What is needed =
Two lines in the data below mark the range: the one with "At what coordinates should I click to accomplish: Click" and the one with "Remove the first". Return both, along with every line between them, exactly.

Extracted records =
%%

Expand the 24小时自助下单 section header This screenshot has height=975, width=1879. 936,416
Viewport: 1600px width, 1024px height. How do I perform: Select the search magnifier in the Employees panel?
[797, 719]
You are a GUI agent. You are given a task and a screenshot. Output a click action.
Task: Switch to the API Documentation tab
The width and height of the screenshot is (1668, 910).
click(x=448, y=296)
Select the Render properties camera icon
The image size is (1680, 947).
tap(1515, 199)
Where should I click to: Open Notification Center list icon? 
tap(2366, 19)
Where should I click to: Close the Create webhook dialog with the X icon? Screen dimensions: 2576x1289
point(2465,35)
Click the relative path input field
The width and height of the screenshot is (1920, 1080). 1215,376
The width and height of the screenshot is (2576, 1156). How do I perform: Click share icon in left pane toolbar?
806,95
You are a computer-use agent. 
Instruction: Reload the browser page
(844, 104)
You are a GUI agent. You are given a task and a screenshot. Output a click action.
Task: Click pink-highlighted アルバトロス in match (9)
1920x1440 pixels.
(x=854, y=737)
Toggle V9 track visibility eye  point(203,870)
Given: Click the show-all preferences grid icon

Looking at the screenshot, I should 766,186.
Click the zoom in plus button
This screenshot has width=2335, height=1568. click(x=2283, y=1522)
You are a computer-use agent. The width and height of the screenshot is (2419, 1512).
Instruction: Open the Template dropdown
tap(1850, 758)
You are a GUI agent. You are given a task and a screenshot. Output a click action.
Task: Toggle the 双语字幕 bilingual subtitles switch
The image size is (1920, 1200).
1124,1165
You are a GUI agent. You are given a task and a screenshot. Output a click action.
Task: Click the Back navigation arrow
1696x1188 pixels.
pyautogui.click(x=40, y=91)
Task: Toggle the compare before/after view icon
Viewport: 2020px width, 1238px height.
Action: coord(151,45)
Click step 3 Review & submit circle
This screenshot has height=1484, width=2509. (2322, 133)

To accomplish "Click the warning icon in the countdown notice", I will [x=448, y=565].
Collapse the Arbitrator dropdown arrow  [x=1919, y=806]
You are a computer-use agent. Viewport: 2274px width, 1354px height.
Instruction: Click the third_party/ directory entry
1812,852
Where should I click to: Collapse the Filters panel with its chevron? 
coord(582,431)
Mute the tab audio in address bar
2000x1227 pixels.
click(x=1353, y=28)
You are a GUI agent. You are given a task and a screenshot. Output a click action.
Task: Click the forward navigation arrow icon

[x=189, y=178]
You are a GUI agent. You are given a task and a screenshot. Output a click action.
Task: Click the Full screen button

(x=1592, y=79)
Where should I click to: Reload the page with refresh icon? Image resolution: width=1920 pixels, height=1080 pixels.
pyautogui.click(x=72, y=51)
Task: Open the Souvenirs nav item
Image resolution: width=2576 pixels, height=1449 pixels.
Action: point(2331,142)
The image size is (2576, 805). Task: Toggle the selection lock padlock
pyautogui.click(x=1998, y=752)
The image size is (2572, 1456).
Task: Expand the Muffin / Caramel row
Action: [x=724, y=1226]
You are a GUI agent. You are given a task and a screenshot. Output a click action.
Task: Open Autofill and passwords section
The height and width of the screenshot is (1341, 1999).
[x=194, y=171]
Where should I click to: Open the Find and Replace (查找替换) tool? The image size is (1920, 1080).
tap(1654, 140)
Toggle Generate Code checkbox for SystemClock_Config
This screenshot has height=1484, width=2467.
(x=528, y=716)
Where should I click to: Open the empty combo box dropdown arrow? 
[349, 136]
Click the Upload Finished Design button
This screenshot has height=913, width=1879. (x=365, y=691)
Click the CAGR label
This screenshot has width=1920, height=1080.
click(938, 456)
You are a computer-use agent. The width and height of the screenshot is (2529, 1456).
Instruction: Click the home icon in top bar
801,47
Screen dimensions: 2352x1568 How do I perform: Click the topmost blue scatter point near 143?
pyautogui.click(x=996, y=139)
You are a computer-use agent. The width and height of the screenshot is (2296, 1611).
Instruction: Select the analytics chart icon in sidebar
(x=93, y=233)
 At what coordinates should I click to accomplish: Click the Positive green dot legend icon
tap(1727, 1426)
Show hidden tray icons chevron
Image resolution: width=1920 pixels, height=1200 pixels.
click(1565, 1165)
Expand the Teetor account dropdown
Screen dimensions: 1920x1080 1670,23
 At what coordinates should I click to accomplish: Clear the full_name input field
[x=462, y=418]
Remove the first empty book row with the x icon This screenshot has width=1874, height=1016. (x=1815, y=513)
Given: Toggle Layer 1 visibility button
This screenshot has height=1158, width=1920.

%%

Answer box =
 At what coordinates should I click to accomplish: Click the Positive green dot legend icon
tap(1727, 1426)
Show hidden tray icons chevron
Image resolution: width=1920 pixels, height=1200 pixels.
click(1565, 1165)
Expand the Teetor account dropdown
Screen dimensions: 1920x1080 1670,23
 At what coordinates should I click to accomplish: Clear the full_name input field
[x=462, y=418]
Remove the first empty book row with the x icon This screenshot has width=1874, height=1016. (x=1815, y=513)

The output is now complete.